Task goal -> An acceptable answer repeats exactly the line containing "Task: Click the five-star rating icons" and all lines that follow it in the listing below, and it includes no pictures.

Given entries ->

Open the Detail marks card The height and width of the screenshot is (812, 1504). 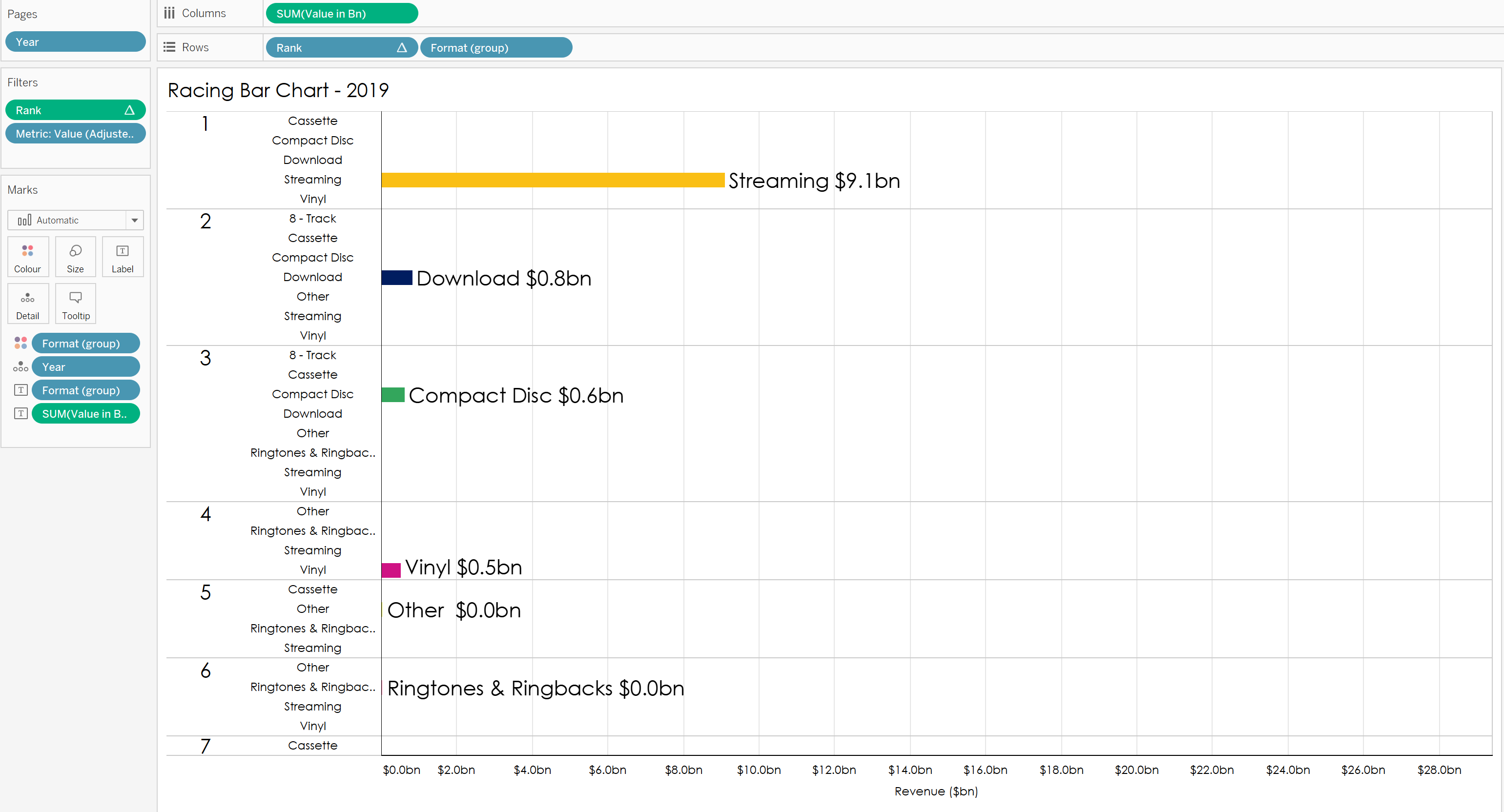click(x=27, y=304)
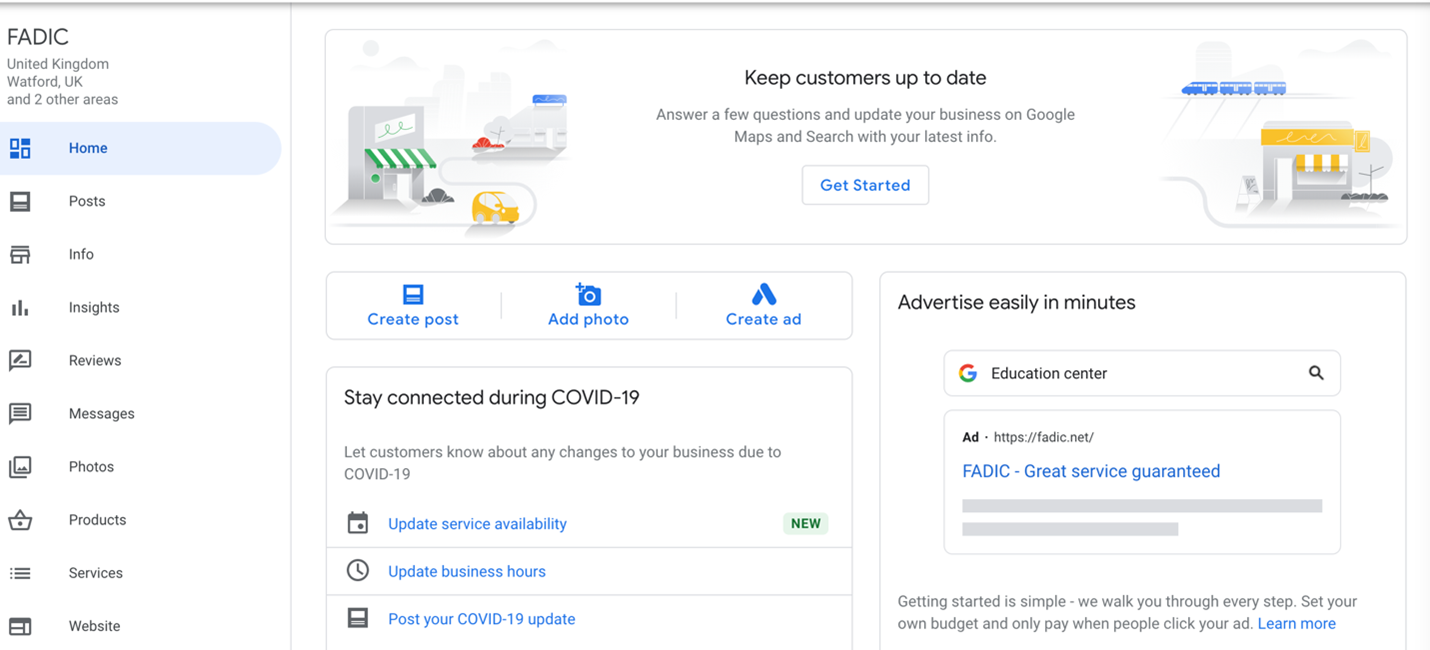Viewport: 1430px width, 650px height.
Task: Open Reviews via its sidebar icon
Action: click(20, 361)
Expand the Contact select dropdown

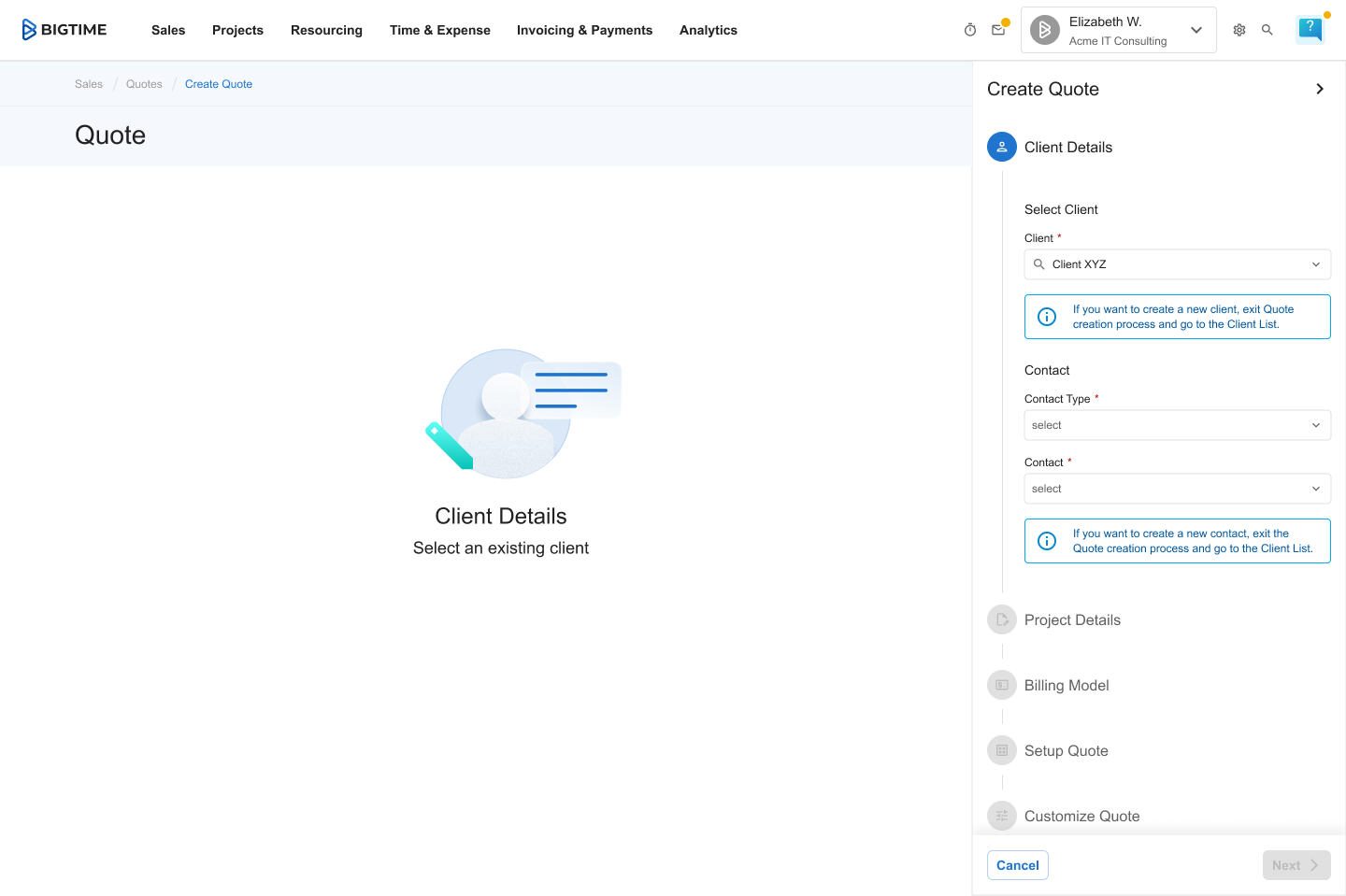1177,489
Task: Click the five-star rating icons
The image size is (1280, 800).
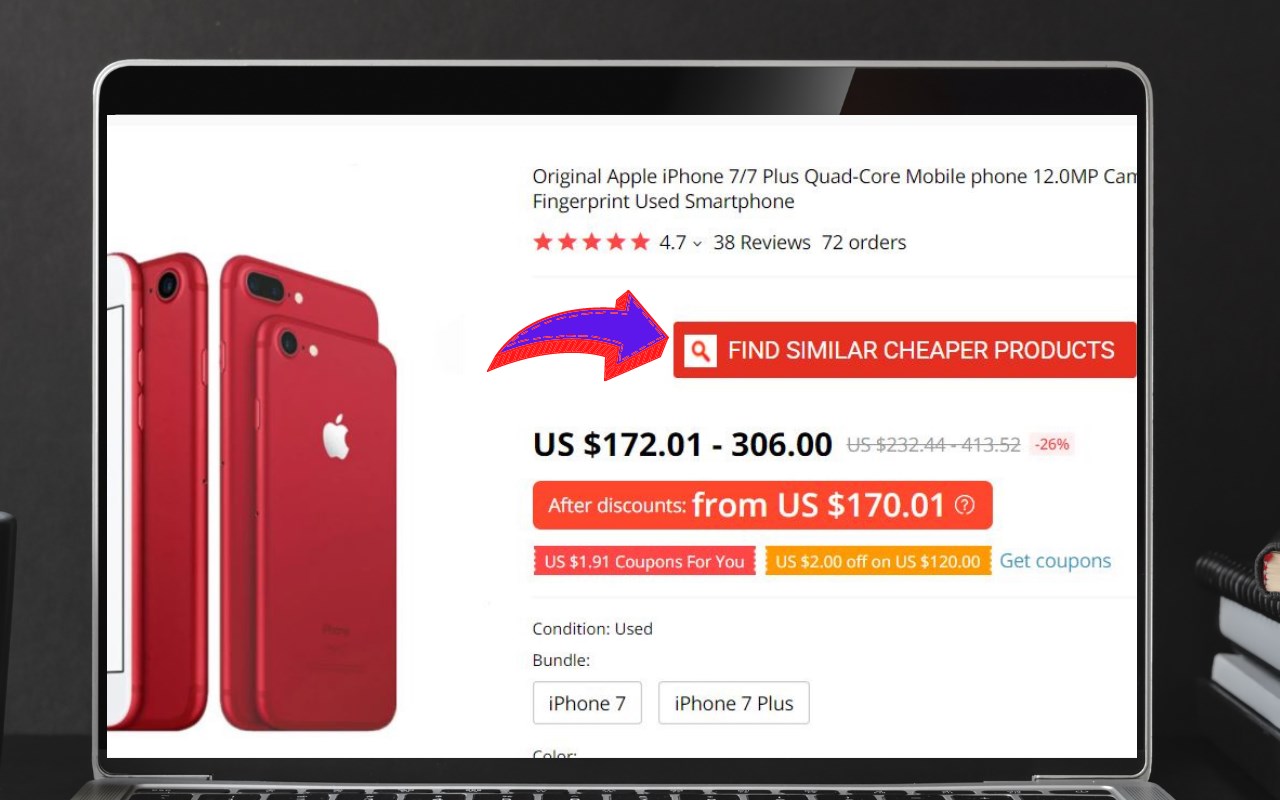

Exercise response ->
Task: Click the five-star rating icons
The image size is (1280, 800).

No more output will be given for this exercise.